In people of normal weight, the study found that brain signals in the striatum decreased when sugars or fats were placed in the digestive system – evidence that the brain recognized that the body had been fed.

“This general reduction in brain activity makes sense because once the food is in the stomach, you don’t have to go get more food,” explained Serlie.

At the same time, dopamine levels rose in those of normal weight, signaling that the brain’s reward centers were also activated.

Different outcomes for the clinically obese

However, when the same nutrients were given through a feeding tube to people considered clinically obese, brain activity did not decrease and dopamine levels did not increase.

This was especially true when the food was lipids or fats. That finding was interesting, Farooqi said, because the higher the fat content, the more rewarding the food.

“This is why you really want a burger over broccoli, the fat in the burger biologically will give a better response in the brain.”

The study then asked people with obesity to lose 10% of their body weight in three months — an amount of weight known to improve blood sugar, reset metabolism and improve overall health, Serlie said.

The tests were repeated as before – with surprising results. Losing weight did not reset the brain in people with obesity, Serlie said.

“Nothing changed – the brain still didn’t recognize fullness or feel satisfied,” she said. “Now, you might say three months isn’t enough time or they haven’t lost enough weight.

“But this finding may also explain why people successfully lose weight and gain all the weight back a few years later – the impact on the brain may not be as reversible as we’d like it to be.”

A 2018 meta-analysis of long-term weight loss clinical trials found that 50% of a person’s original weight loss was regained after two years – by the fifth year, 80% of the weight was regained.

More research is needed

Caution is needed in interpreting the findings, Serlie said, as much is unknown: “We don’t know when these profound changes in the brain happen during weight gain.
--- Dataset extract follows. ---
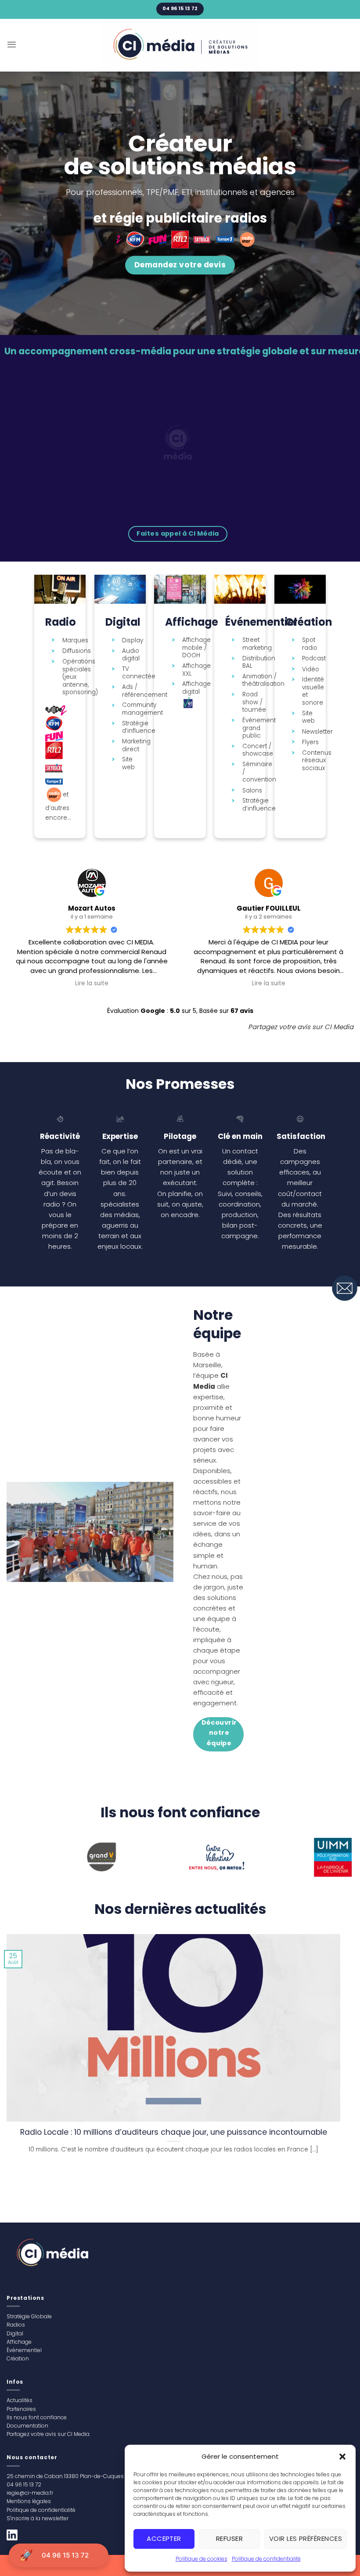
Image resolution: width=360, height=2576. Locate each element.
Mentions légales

When does the brain start to slip and lose sensory capacity?

Obesity has a genetic component, and although the study tried to control for this by excluding people with childhood obesity, it’s still possible that “the genes are influencing our response in the brain to certain nutrients,” said Farooqi, who has studied the role of genes in weight. for years.

Much more research is needed to fully understand what obesity does to the brain and whether this is triggered by the fat tissue itself, the types of food eaten, or other environmental and genetic factors.

“Are there changes that occur in people when they gain weight? Or are there things they’ve been eating while gaining weight, like ultra-processed foods, that have caused a change in the brain? All of that is possible and we really don’t know what it is,” Farooqi said.

Until science answers these questions, the study emphasizes, once again, that weight stigma has no place in the fight against obesity, Serlie said.

“The belief that weight gain can be solved simply by ‘eating less, exercising more, and if you don’t, it’s a lack of willpower’ is very simplistic and false,” she said.

“I think it’s important for people struggling with obesity to know that a malfunctioning brain could be the reason they struggle with food intake,” Serlie said. “And I hope this information increases empathy for this fight.”